# Dataset records
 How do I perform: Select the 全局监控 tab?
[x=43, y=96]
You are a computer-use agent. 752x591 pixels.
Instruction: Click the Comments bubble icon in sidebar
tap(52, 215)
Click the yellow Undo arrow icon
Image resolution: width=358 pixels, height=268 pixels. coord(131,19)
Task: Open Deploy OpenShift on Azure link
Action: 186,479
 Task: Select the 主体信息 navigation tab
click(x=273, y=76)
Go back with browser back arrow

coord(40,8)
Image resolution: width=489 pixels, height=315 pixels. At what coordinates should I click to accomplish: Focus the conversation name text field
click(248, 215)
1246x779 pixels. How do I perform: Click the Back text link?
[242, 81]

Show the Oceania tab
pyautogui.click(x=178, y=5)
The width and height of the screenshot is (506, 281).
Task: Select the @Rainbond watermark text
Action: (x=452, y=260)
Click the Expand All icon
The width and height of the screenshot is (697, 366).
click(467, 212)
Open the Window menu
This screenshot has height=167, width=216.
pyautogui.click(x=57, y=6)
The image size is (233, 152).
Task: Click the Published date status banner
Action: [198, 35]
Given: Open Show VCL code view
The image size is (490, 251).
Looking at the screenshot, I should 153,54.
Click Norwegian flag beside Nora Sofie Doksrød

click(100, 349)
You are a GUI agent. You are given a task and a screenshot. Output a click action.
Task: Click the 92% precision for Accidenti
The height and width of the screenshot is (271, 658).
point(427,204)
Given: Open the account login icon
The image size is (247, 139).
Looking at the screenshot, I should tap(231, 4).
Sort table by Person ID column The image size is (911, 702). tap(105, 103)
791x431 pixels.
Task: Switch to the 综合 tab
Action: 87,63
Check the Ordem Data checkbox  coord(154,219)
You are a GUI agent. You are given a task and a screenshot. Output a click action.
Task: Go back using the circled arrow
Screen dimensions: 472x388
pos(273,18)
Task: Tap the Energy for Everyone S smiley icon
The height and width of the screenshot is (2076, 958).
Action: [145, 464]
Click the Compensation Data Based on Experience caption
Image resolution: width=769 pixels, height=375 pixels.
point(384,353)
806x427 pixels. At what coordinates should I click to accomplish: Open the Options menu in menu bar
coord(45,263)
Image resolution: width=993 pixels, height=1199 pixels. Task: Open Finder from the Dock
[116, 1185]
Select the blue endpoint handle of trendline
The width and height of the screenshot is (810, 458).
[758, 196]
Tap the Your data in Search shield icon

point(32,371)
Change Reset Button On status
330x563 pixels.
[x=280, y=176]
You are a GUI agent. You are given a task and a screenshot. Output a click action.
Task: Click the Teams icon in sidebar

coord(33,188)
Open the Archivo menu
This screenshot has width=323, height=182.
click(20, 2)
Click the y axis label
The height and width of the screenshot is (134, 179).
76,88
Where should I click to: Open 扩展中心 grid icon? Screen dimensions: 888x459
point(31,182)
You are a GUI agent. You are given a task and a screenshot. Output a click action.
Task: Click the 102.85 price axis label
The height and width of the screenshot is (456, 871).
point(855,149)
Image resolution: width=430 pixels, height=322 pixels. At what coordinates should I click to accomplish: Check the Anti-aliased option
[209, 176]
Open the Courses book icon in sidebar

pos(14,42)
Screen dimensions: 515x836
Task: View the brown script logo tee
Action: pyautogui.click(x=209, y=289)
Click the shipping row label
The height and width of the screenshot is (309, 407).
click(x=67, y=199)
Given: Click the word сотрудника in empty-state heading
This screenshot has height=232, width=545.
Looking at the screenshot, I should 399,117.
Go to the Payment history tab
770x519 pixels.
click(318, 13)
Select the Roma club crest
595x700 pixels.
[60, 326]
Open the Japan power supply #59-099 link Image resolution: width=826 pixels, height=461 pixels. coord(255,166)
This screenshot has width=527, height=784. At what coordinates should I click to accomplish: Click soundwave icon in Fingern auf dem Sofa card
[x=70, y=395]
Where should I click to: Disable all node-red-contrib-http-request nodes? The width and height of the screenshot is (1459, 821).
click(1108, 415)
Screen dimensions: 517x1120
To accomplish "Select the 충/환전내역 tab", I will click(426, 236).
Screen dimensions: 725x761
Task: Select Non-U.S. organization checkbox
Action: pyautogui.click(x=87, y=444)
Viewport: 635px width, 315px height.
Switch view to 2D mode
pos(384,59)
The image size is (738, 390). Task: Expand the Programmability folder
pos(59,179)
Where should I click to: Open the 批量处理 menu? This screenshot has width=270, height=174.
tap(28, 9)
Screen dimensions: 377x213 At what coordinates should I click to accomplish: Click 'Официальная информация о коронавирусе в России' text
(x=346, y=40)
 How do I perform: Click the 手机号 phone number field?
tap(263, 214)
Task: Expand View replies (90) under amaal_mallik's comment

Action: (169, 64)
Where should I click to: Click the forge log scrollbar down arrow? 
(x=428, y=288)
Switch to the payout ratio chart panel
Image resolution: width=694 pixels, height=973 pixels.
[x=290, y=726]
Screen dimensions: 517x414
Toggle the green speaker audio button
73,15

# Task
The complete data is to be transcribed verbatim.

# Response to this exercise
 How do I perform: Select the 全局监控 tab?
[x=43, y=96]
You are a computer-use agent. 752x591 pixels.
Instruction: Click the Comments bubble icon in sidebar
tap(52, 215)
Click the yellow Undo arrow icon
Image resolution: width=358 pixels, height=268 pixels. coord(131,19)
Task: Open Deploy OpenShift on Azure link
Action: 186,479
 Task: Select the 主体信息 navigation tab
click(x=273, y=76)
Go back with browser back arrow

coord(40,8)
Image resolution: width=489 pixels, height=315 pixels. At what coordinates should I click to accomplish: Focus the conversation name text field
click(248, 215)
1246x779 pixels. How do I perform: Click the Back text link?
[242, 81]

Show the Oceania tab
pyautogui.click(x=178, y=5)
The width and height of the screenshot is (506, 281).
Task: Select the @Rainbond watermark text
Action: (x=452, y=260)
Click the Expand All icon
The width and height of the screenshot is (697, 366).
click(467, 212)
Open the Window menu
This screenshot has height=167, width=216.
pyautogui.click(x=57, y=6)
The image size is (233, 152).
Task: Click the Published date status banner
Action: [198, 35]
Given: Open Show VCL code view
The image size is (490, 251).
Looking at the screenshot, I should 153,54.
Click Norwegian flag beside Nora Sofie Doksrød

click(100, 349)
You are a GUI agent. You are given a task and a screenshot. Output a click action.
Task: Click the 92% precision for Accidenti
The height and width of the screenshot is (271, 658).
point(427,204)
Given: Open the account login icon
The image size is (247, 139).
Looking at the screenshot, I should tap(231, 4).
Sort table by Person ID column The image size is (911, 702). tap(105, 103)
791x431 pixels.
Task: Switch to the 综合 tab
Action: 87,63
Check the Ordem Data checkbox  coord(154,219)
You are a GUI agent. You are given a task and a screenshot. Output a click action.
Task: Go back using the circled arrow
Screen dimensions: 472x388
pos(273,18)
Task: Tap the Energy for Everyone S smiley icon
The height and width of the screenshot is (2076, 958).
Action: [145, 464]
Click the Compensation Data Based on Experience caption
Image resolution: width=769 pixels, height=375 pixels.
point(384,353)
806x427 pixels. At what coordinates should I click to accomplish: Open the Options menu in menu bar
coord(45,263)
Image resolution: width=993 pixels, height=1199 pixels. Task: Open Finder from the Dock
[116, 1185]
Select the blue endpoint handle of trendline
The width and height of the screenshot is (810, 458).
[758, 196]
Tap the Your data in Search shield icon

point(32,371)
Change Reset Button On status
330x563 pixels.
[x=280, y=176]
You are a GUI agent. You are given a task and a screenshot. Output a click action.
Task: Click the Teams icon in sidebar

coord(33,188)
Open the Archivo menu
This screenshot has width=323, height=182.
click(20, 2)
Click the y axis label
The height and width of the screenshot is (134, 179).
76,88
Where should I click to: Open 扩展中心 grid icon? Screen dimensions: 888x459
point(31,182)
You are a GUI agent. You are given a task and a screenshot. Output a click action.
Task: Click the 102.85 price axis label
The height and width of the screenshot is (456, 871).
point(855,149)
Image resolution: width=430 pixels, height=322 pixels. At what coordinates should I click to accomplish: Check the Anti-aliased option
[209, 176]
Open the Courses book icon in sidebar

pos(14,42)
Screen dimensions: 515x836
Task: View the brown script logo tee
Action: pyautogui.click(x=209, y=289)
Click the shipping row label
The height and width of the screenshot is (309, 407).
click(x=67, y=199)
Given: Click the word сотрудника in empty-state heading
This screenshot has height=232, width=545.
Looking at the screenshot, I should 399,117.
Go to the Payment history tab
770x519 pixels.
click(318, 13)
Select the Roma club crest
595x700 pixels.
[60, 326]
Open the Japan power supply #59-099 link Image resolution: width=826 pixels, height=461 pixels. coord(255,166)
This screenshot has width=527, height=784. At what coordinates should I click to accomplish: Click soundwave icon in Fingern auf dem Sofa card
[x=70, y=395]
Where should I click to: Disable all node-red-contrib-http-request nodes? The width and height of the screenshot is (1459, 821).
click(1108, 415)
Screen dimensions: 517x1120
To accomplish "Select the 충/환전내역 tab", I will click(426, 236).
Screen dimensions: 725x761
Task: Select Non-U.S. organization checkbox
Action: pyautogui.click(x=87, y=444)
Viewport: 635px width, 315px height.
Switch view to 2D mode
pos(384,59)
The image size is (738, 390). Task: Expand the Programmability folder
pos(59,179)
Where should I click to: Open the 批量处理 menu? This screenshot has width=270, height=174.
tap(28, 9)
Screen dimensions: 377x213 At what coordinates should I click to accomplish: Click 'Официальная информация о коронавирусе в России' text
(x=346, y=40)
 How do I perform: Click the 手机号 phone number field?
tap(263, 214)
Task: Expand View replies (90) under amaal_mallik's comment

Action: (169, 64)
Where should I click to: Click the forge log scrollbar down arrow? 
(x=428, y=288)
Switch to the payout ratio chart panel
Image resolution: width=694 pixels, height=973 pixels.
[x=290, y=726]
Screen dimensions: 517x414
Toggle the green speaker audio button
73,15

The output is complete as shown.